The separation of this command function into client and server has two benefits. First, the client program does not need to run on the data acquisition computer, but can run more appropriately on the data display computer (when the two are distinct, that is). This makes it easier to start up and shut down a display station without undue interference on the data acquisition in progress. Second, more than one client can run on more than one node. Since the server is just reading messages, it doesn't care if the messages come from several different clients.

3.4: Algorithms

Perhaps the pinnacle of experiment control, algorithms are a special combination of command client and data client. Algorithms see the data as data clients and send commands as command clients. The overriding architectural guideline is:

Under autonomous operation, every command decision should be based exclusively on information recorded in the data stream.

The reason for this is that it guarantees that the reasons for a command decision can be determined after-the-fact by re-running the algorithm with logged data. This could be critical during field efforts. If an error in coding an algorithm produced an incorrect command sequence, you must be able to determine the cause to assure that the same error won't arise again. If a decision is based on the contents of some file or a value read directly from the hardware, this cannot be reproduced reliably during debug.

That said, algorithms provide tremendous power for automating experiment control. Decisions can be based on any data reported in the data stream. Watchdogs can be defined to trigger an action or a message in the event that a channel or channels strays outside their proscribed limits. Separate "threads" can be established so watchdog functions can operate independently of the main algorithm. (i.e. the watchdog may try to correct an over-temperature condition without interrupting the main algorithm before mandating a complete shutdown).

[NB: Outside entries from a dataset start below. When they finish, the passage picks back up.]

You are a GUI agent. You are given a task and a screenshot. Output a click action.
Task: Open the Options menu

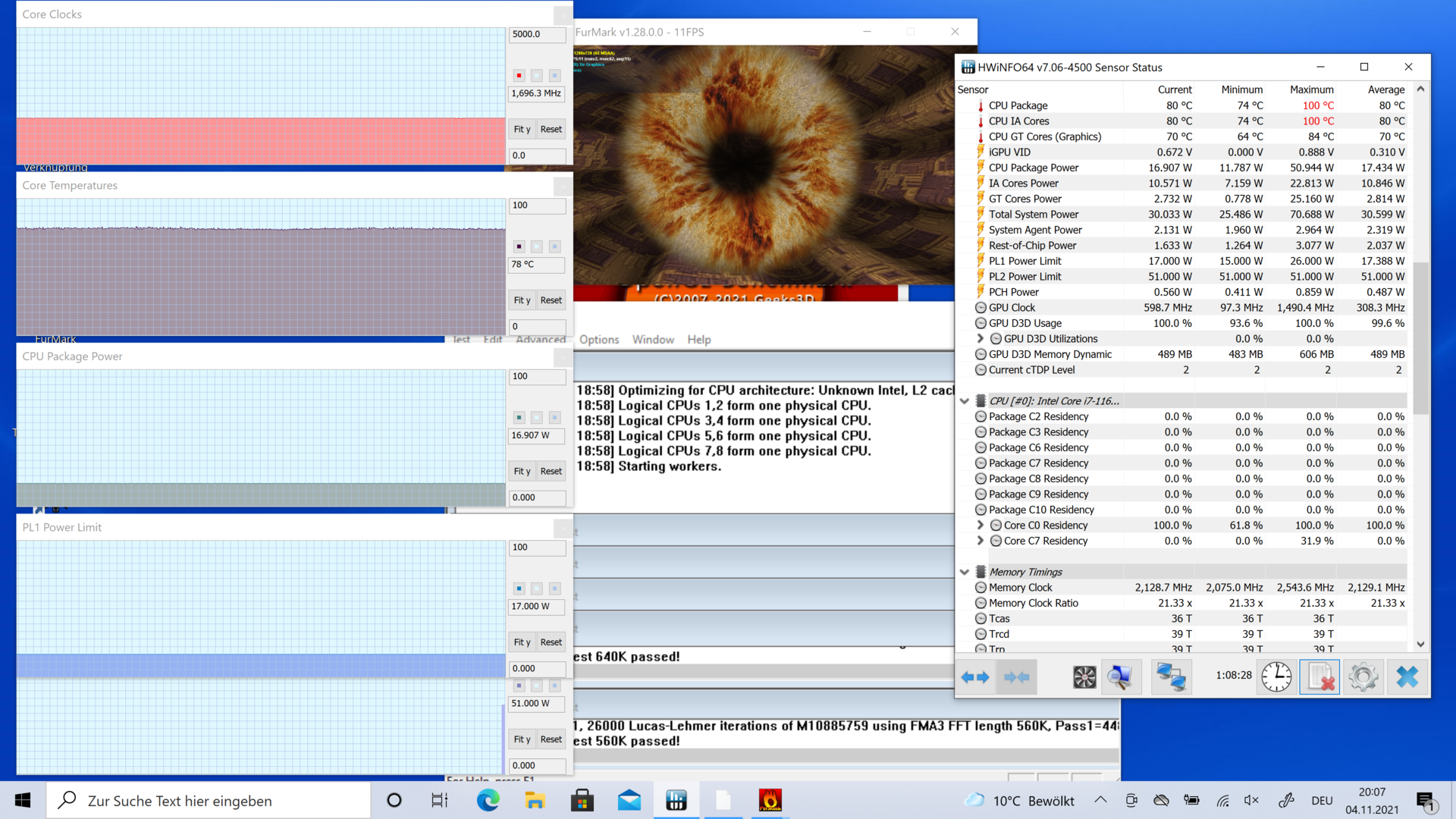[x=599, y=340]
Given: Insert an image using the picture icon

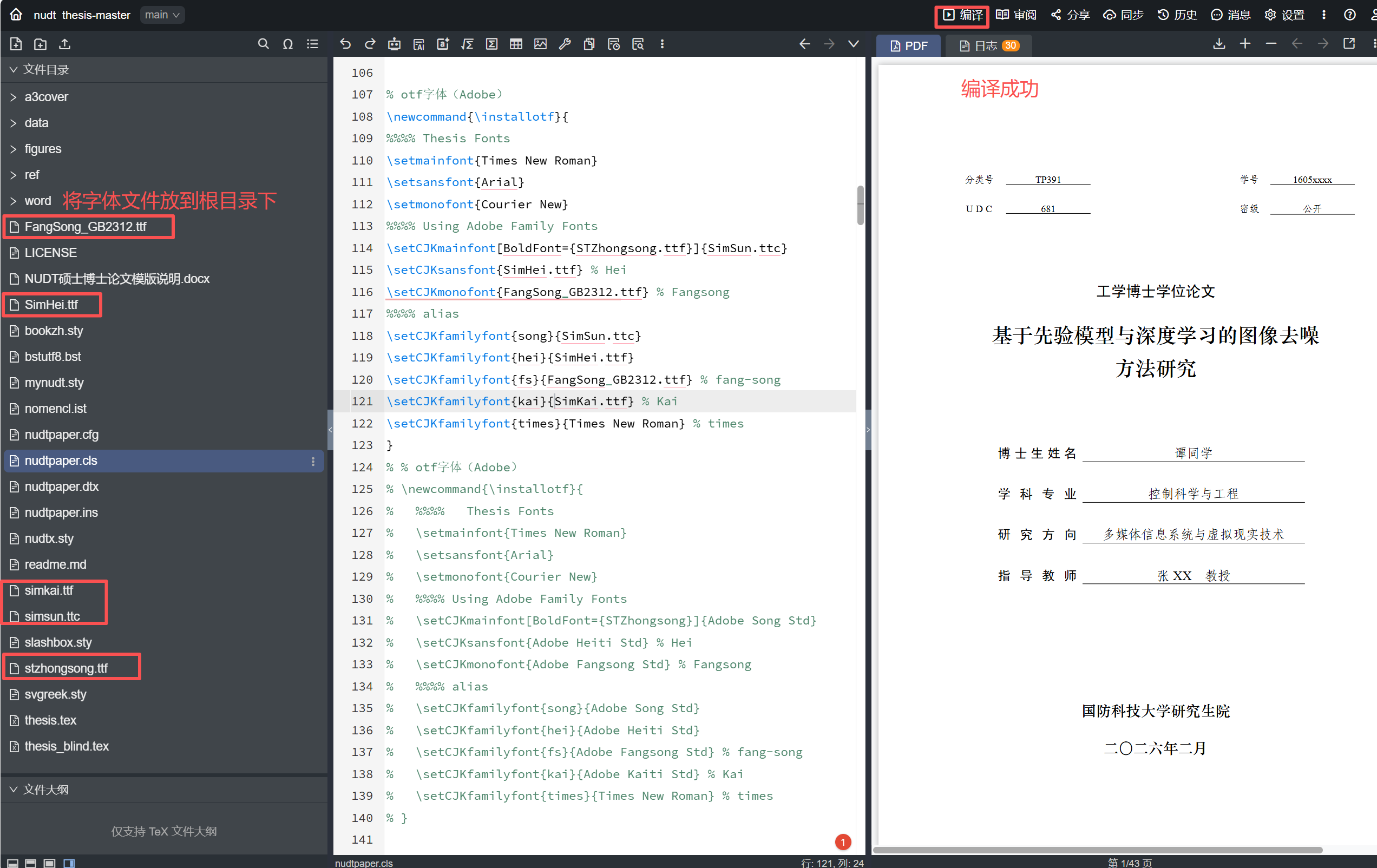Looking at the screenshot, I should pos(540,44).
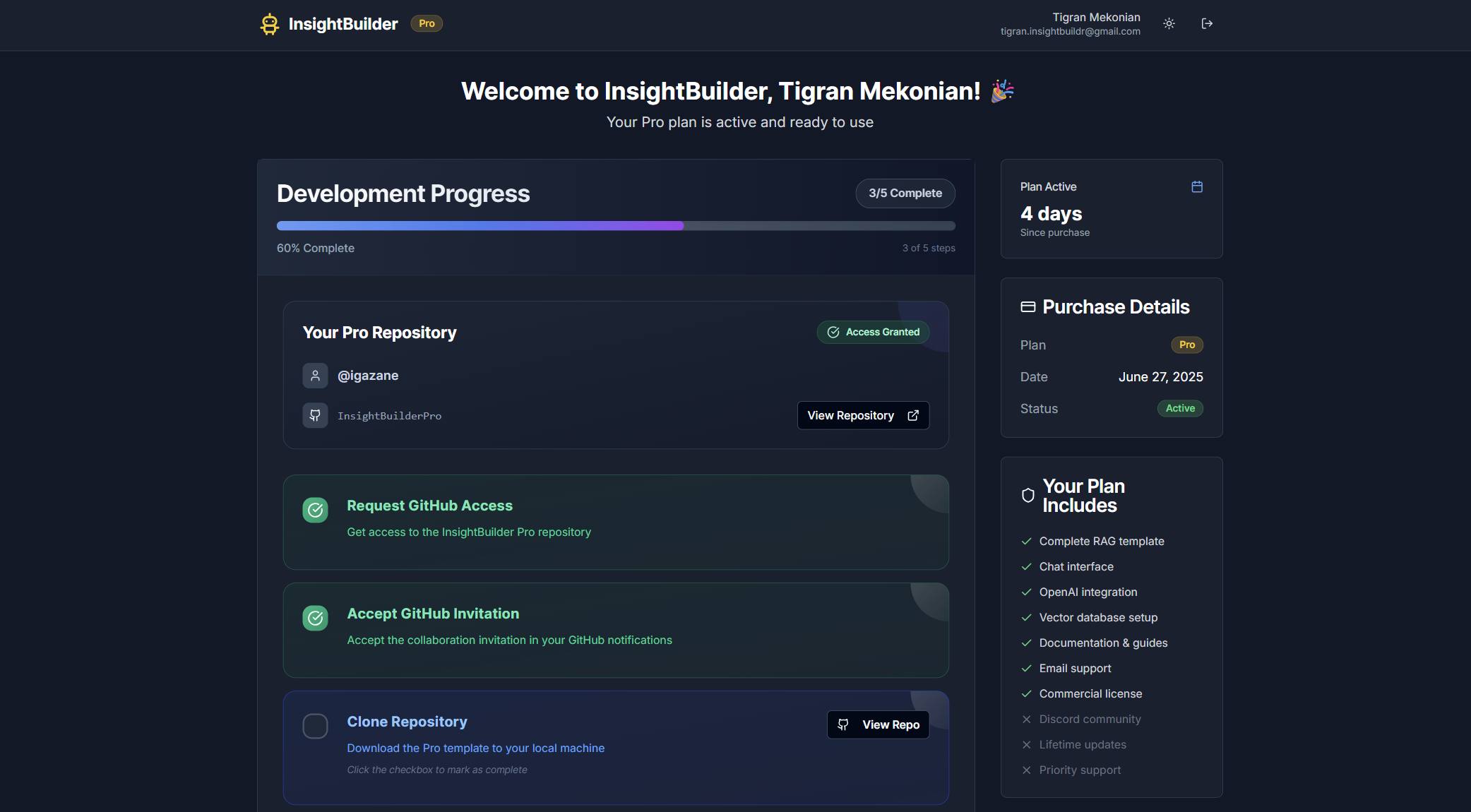Click the credit card icon beside Purchase Details
This screenshot has width=1471, height=812.
click(x=1028, y=306)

Since the algorithms are command clients, all commands issued by the algorithm are logged by the command server, giving an English summary of the operation of the instrument.

4.0: Development

Many tools have been developed to ease the specification of data acquisition and control. tmc, the TM Compiler is the most significant tool. It defines a data-flow language, allowing the developer to specify operations on collected data without concern as to when or how often the data is collected. The TM Compiler specifies the location of each datum in a TM frame and determines when each datum is to be collected. tmc outputs C code, so it is easy for a developer to insert C code into a tmc program. Hence, a tmc program can do virtually anything a C program can do.

cmdgen is the command compiler. It processes a restricted context-free grammar and produces C source code for both client and server applications. As with tmc, it is easy to insert C code into cmdgen programs, giving developers considerable power and flexibility.

tmcalgo is the compiler for algorithms. It gains its power not only from C, but from both tmc and cmdgen. The instrument commands are specified in English, as specified in the cmdgen program, and the output is tmc code, and hence may contain not only tmc constructs, but also C code. The basic model is a state machine, although I have taken some liberties in defining what a state is for the convenience of the users.

Finally, appgen is a procedure for pulling everything together. It reads a simple specification file and produces a not-so-simple Makefile to control the compilation of all the pieces required to run the instrument.

5.0: Where to Find More Documentation

The best source for documentation is the ARP Data Acquisition Web Page. From there, you can access these guides as well as manuals for many of the tools and release notes. As with the system as a whole, documentation is a work in progress. If you need to know about something and cannot locate documentation, feel free to ask me; you may prod me into writing the documentation or you may get a personal tutorial. If you don't ask, I won't know that you need help.